Problem to solve: From the line containing "Viewport: 985px width, 519px height." down to the line containing "Pop out meeting" in the records below, reproduce every line exactly, ends included, and omit all others.

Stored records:
<<<<
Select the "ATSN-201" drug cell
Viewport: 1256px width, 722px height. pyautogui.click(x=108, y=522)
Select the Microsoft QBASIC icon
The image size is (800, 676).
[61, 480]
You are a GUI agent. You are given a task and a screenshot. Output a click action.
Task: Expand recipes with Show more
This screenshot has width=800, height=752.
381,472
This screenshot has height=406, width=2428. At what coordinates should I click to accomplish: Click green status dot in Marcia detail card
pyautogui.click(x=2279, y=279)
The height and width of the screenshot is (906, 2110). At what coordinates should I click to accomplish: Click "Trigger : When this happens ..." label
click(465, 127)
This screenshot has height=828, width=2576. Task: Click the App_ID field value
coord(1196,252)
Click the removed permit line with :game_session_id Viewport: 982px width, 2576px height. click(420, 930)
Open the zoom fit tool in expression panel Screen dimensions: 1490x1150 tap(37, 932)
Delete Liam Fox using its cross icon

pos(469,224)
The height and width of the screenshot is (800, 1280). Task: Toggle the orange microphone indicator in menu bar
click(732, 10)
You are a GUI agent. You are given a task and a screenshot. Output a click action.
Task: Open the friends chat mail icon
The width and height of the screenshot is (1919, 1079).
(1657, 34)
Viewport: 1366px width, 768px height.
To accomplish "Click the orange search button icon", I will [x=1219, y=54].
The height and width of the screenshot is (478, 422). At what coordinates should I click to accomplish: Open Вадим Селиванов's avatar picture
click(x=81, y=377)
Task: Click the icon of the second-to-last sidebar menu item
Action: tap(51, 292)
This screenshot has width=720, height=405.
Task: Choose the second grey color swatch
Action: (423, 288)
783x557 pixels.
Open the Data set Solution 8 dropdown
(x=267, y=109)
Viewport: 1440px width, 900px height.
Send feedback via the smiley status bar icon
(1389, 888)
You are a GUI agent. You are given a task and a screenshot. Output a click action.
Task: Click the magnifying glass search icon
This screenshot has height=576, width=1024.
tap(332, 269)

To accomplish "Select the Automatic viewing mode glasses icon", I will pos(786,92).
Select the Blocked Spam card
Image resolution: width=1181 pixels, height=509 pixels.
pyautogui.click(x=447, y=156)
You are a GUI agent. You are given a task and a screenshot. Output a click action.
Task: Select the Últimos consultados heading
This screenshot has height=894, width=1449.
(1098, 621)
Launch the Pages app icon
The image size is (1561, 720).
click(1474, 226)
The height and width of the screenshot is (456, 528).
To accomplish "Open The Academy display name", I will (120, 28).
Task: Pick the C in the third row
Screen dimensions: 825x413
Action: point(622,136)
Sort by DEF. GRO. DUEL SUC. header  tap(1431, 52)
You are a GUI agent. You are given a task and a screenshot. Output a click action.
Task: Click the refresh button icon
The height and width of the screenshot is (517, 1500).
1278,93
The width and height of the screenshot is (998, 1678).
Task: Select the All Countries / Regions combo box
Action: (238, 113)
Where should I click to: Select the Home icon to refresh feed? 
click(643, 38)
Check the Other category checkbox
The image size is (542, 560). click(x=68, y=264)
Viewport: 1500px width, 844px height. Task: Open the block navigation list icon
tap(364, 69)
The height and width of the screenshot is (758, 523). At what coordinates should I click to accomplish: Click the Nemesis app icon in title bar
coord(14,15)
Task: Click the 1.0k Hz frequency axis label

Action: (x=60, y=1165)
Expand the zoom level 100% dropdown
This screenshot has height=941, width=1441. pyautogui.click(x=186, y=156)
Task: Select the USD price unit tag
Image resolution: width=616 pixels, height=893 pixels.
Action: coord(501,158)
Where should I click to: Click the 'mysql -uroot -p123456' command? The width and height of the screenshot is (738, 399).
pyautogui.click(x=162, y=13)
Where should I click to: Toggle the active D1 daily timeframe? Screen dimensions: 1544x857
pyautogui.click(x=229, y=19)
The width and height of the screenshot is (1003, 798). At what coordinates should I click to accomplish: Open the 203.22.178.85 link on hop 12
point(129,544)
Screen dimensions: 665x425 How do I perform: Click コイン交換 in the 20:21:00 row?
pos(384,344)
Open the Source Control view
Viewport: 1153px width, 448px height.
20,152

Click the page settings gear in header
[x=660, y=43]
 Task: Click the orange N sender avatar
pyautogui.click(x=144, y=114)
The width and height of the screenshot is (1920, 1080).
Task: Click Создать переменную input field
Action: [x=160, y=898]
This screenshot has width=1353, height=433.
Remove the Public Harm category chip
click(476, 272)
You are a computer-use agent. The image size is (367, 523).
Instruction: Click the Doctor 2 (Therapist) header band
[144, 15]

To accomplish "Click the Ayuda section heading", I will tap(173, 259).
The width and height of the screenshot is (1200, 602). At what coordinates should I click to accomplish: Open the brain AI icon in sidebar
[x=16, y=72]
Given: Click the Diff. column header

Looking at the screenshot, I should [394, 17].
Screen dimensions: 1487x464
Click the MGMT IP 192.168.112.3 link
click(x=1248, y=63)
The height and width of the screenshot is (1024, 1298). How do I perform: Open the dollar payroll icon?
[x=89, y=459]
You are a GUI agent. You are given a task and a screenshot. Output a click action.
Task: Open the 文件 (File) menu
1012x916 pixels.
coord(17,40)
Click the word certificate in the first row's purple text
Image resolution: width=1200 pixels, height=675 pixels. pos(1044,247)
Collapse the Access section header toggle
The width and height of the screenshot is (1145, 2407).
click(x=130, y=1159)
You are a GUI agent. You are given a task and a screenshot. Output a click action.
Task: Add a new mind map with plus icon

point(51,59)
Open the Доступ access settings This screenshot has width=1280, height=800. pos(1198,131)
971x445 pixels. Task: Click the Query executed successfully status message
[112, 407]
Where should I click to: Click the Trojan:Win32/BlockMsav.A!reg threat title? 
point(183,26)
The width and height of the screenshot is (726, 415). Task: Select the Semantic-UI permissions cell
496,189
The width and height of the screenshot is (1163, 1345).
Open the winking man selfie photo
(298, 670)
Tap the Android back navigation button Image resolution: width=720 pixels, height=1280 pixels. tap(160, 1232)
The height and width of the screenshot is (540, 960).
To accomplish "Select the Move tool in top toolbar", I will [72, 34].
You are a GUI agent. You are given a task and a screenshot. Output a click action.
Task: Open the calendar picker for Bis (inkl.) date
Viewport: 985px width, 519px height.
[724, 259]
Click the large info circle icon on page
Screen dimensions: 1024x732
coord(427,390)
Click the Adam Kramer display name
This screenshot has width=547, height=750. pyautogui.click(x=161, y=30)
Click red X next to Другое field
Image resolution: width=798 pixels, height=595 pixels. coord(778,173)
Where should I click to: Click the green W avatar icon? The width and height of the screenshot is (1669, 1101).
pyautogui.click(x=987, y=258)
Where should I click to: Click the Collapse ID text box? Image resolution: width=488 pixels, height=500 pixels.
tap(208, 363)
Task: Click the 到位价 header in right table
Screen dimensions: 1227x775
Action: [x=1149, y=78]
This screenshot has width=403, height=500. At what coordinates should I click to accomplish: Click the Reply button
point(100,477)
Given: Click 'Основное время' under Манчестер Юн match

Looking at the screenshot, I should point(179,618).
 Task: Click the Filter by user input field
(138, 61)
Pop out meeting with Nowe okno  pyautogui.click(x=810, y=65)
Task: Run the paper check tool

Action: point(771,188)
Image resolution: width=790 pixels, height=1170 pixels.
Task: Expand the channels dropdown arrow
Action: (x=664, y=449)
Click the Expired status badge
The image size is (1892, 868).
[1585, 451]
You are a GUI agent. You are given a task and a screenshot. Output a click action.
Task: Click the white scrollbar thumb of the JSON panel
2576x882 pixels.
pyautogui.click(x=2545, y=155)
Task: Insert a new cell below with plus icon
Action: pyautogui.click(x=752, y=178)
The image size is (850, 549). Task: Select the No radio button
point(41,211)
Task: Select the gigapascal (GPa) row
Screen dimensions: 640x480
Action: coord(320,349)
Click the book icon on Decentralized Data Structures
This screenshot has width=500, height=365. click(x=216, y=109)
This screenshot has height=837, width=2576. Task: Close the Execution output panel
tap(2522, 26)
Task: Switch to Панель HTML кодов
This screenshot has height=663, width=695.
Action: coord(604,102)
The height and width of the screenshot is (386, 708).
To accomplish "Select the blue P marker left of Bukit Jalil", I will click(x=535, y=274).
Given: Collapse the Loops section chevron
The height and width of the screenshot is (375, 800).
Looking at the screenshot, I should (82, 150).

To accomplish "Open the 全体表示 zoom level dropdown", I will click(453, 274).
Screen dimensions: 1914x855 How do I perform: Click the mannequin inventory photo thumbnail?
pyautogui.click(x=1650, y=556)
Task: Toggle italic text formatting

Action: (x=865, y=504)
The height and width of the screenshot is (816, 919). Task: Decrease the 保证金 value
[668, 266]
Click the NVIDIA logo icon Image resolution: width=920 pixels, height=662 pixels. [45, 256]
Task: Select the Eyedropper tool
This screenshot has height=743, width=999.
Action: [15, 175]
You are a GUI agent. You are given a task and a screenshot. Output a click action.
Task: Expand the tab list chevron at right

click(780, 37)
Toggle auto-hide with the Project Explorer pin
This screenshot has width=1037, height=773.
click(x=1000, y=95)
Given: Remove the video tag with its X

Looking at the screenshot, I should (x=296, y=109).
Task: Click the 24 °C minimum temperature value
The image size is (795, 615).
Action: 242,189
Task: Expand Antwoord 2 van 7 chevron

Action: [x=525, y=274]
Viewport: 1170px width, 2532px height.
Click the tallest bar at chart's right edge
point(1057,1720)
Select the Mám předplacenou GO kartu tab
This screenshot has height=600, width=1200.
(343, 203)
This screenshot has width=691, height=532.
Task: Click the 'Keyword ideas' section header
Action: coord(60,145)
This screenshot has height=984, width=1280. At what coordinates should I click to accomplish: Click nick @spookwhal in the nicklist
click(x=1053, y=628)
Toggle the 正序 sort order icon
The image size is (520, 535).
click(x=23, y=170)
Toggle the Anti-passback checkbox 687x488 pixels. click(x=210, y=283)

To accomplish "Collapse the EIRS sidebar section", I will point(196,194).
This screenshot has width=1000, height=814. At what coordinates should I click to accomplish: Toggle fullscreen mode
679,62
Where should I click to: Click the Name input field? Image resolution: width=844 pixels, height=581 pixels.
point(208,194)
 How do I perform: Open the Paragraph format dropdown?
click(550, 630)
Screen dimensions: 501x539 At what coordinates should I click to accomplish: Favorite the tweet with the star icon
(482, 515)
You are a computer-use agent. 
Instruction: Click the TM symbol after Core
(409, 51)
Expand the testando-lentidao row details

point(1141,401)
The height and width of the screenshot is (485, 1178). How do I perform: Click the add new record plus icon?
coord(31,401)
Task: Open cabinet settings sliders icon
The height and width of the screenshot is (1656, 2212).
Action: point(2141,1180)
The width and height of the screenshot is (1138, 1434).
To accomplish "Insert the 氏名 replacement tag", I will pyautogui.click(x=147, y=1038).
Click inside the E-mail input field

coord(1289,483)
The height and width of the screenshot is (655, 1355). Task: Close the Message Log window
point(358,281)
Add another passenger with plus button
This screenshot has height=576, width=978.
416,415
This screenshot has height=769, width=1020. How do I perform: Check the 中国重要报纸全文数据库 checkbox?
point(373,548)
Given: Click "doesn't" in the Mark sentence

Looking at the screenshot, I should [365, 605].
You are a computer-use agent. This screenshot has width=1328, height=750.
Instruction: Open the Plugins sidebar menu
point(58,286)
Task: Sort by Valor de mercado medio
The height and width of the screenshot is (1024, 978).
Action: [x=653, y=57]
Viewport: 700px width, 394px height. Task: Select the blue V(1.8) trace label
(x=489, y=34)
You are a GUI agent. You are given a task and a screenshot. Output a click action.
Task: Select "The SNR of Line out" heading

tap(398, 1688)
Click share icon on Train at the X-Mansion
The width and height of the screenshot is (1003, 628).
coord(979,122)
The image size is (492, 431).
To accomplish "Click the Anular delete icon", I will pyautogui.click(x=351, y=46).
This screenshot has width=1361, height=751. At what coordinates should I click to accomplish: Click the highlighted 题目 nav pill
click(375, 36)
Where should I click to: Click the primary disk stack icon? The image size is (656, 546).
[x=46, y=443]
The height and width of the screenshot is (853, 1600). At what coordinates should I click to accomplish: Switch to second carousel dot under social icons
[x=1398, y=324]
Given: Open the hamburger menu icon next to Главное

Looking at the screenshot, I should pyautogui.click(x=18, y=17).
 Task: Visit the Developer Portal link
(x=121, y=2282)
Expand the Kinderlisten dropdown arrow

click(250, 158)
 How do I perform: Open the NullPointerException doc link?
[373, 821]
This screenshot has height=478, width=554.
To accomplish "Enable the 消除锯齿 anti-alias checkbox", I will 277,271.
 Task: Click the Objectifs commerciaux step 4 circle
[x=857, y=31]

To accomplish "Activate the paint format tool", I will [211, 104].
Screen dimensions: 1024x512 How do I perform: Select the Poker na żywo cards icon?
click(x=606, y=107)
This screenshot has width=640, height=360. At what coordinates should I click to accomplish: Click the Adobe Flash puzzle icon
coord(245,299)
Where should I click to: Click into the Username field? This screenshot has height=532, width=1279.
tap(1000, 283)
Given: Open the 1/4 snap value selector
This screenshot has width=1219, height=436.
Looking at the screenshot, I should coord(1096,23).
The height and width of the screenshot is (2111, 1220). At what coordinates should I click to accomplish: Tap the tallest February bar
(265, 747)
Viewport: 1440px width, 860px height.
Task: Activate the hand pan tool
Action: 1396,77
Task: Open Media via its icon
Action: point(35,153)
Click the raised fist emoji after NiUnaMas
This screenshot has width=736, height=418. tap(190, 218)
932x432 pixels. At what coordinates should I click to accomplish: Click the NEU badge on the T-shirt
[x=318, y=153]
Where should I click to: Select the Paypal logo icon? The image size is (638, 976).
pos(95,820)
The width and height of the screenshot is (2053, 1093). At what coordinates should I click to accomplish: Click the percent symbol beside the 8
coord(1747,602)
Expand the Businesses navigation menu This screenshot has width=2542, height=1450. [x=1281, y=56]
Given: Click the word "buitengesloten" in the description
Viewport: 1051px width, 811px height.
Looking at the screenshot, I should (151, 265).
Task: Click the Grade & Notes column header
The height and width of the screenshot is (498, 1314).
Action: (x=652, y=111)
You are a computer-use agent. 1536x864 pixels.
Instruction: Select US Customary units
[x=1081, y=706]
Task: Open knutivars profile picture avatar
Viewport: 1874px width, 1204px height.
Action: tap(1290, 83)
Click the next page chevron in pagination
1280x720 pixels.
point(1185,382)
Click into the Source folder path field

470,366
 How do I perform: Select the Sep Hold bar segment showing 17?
>>>>
Written solution:
Viewport: 985px width, 519px height.
[724, 259]
Click the large info circle icon on page
Screen dimensions: 1024x732
coord(427,390)
Click the Adam Kramer display name
This screenshot has width=547, height=750. pyautogui.click(x=161, y=30)
Click red X next to Другое field
Image resolution: width=798 pixels, height=595 pixels. coord(778,173)
Where should I click to: Click the green W avatar icon? The width and height of the screenshot is (1669, 1101).
pyautogui.click(x=987, y=258)
Where should I click to: Click the Collapse ID text box? Image resolution: width=488 pixels, height=500 pixels.
tap(208, 363)
Task: Click the 到位价 header in right table
Screen dimensions: 1227x775
Action: [x=1149, y=78]
This screenshot has width=403, height=500. At what coordinates should I click to accomplish: Click the Reply button
point(100,477)
Given: Click 'Основное время' under Манчестер Юн match

Looking at the screenshot, I should point(179,618).
 Task: Click the Filter by user input field
(138, 61)
Pop out meeting with Nowe okno  pyautogui.click(x=810, y=65)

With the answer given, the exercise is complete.